[[ Entries provided, beginning ]]

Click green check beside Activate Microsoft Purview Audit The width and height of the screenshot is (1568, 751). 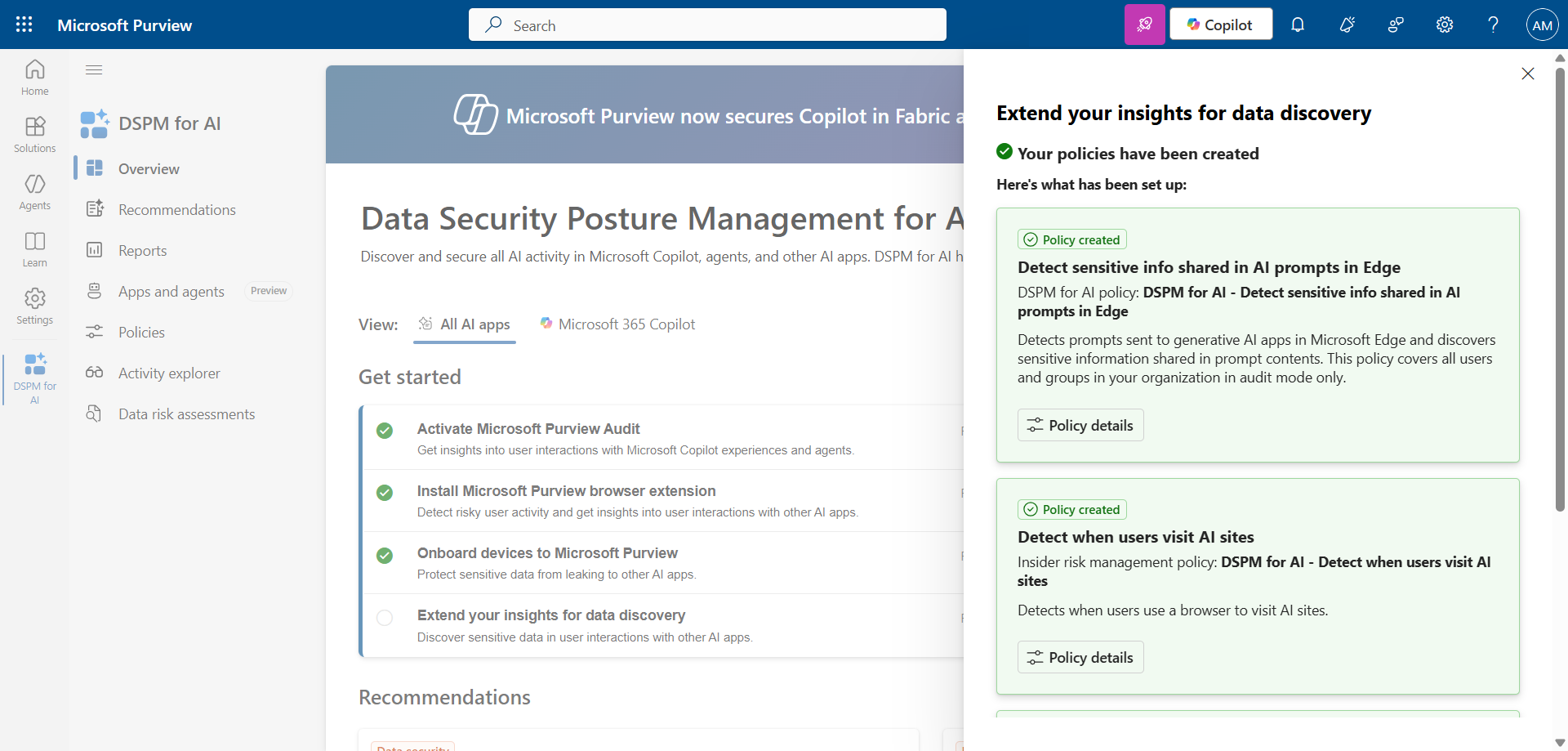tap(385, 431)
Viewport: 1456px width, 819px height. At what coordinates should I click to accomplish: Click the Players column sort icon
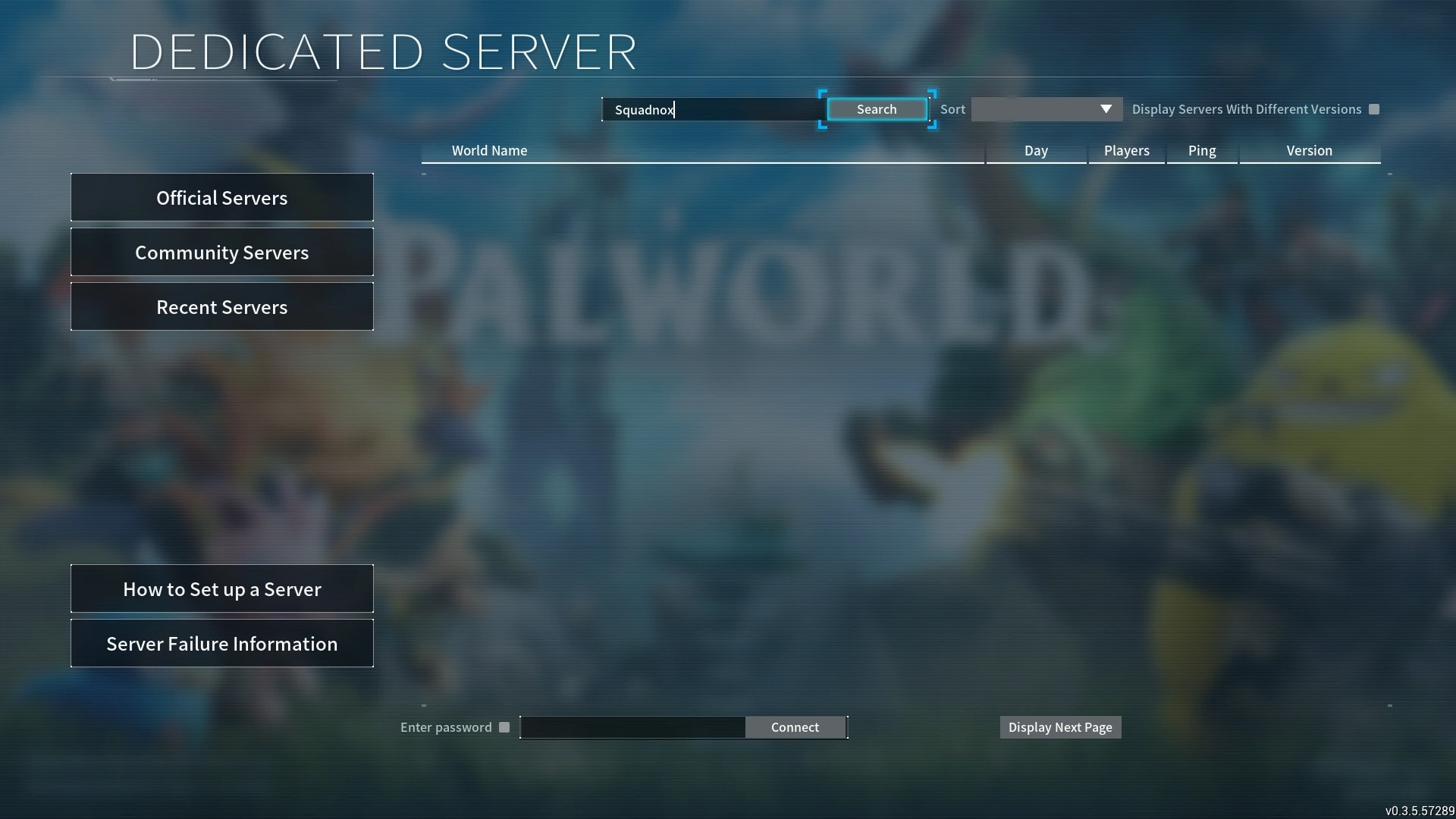coord(1126,150)
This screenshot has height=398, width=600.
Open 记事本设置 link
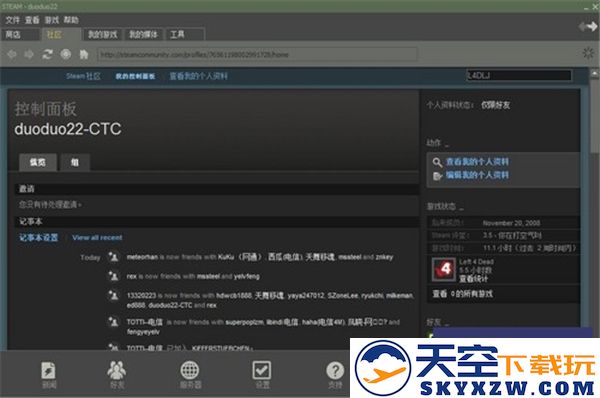click(39, 238)
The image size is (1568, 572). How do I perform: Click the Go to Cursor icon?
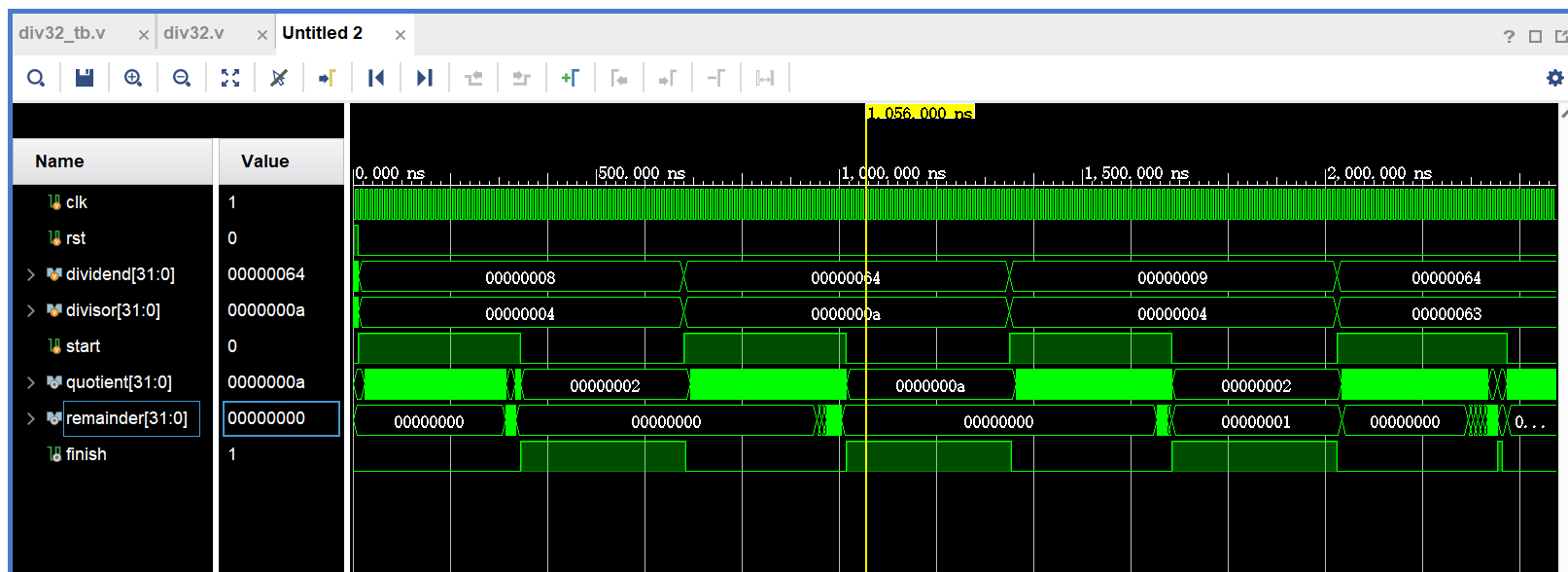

[[ Entries provided, end ]]

§ **Task directions**
Print once more, exactly, the lines from the one with "Viewport: 1456px width, 819px" through the last line of the data, both ends included, without any pictures.

§ **Result of the task**
Viewport: 1456px width, 819px height. At what coordinates should I click to accomplish: Click the Players column sort icon
coord(1126,150)
This screenshot has height=398, width=600.
Open 记事本设置 link
click(39, 238)
The image size is (1568, 572). How do I perform: Click the Go to Cursor icon?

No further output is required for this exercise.